:: GIVEN RECORDS

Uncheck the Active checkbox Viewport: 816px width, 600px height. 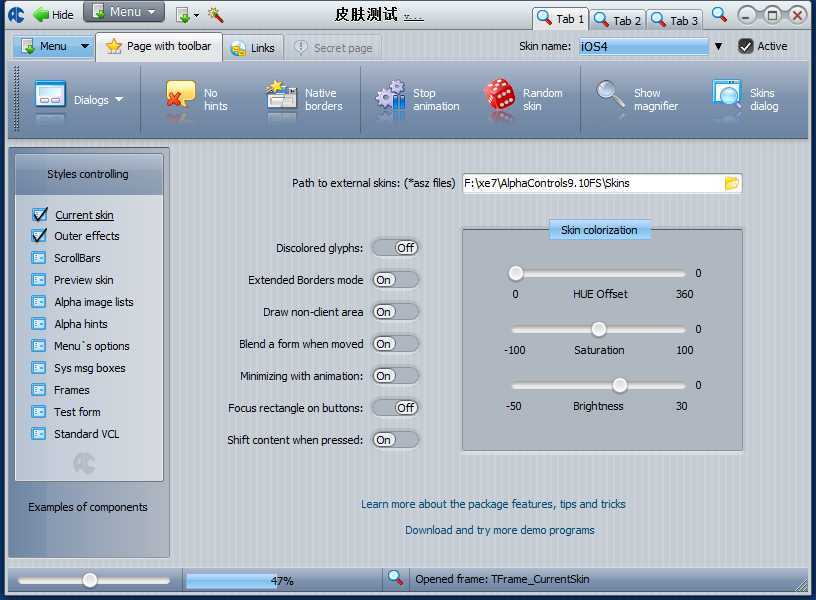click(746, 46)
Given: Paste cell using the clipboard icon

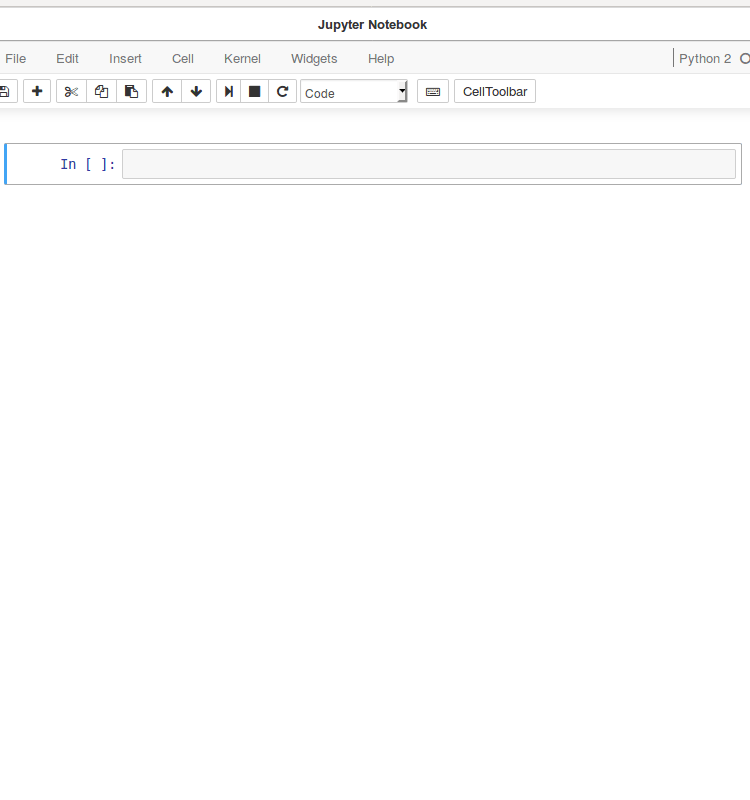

::::
:: GIVEN RECORDS

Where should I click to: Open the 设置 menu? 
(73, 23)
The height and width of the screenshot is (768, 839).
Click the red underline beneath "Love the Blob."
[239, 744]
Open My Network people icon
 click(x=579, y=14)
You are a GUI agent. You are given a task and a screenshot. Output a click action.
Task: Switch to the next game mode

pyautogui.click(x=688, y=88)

::::
:: GIVEN RECORDS

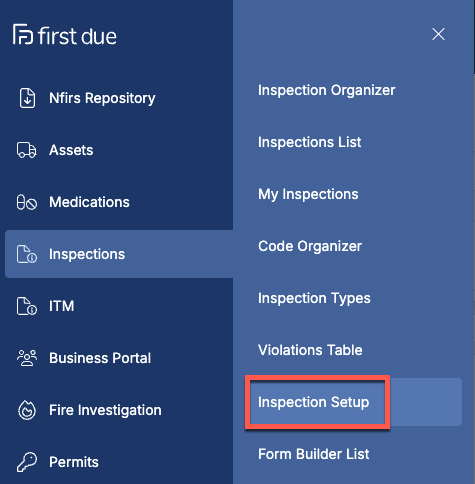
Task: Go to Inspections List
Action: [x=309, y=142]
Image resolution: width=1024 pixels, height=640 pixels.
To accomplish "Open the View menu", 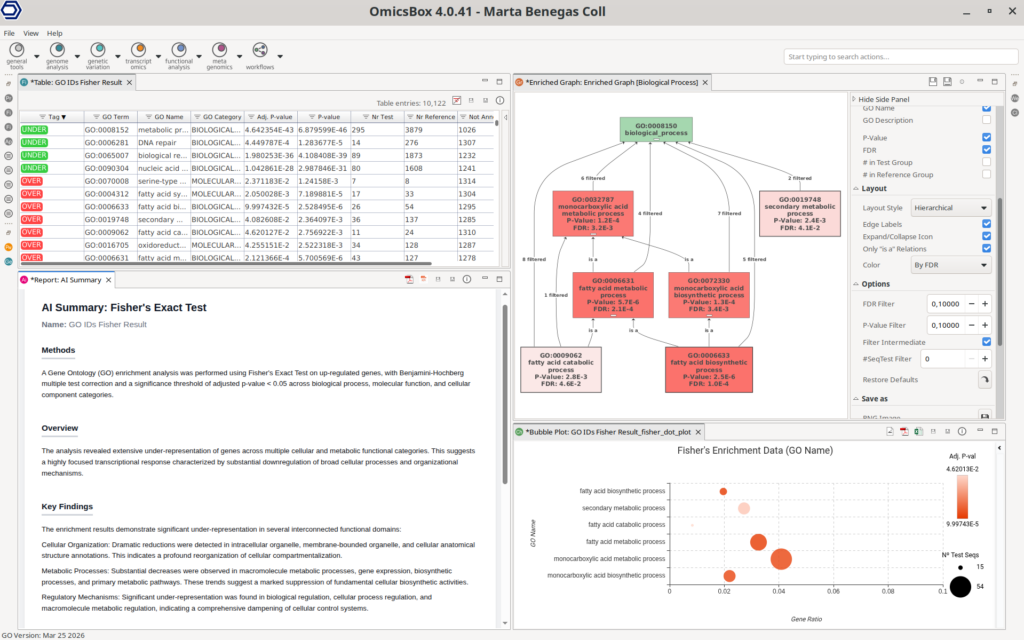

::::

TRY IT: Tally how many lines of the listing above include the string "screenshot", and report that figure by itself.

EXERCISE RESPONSE: 2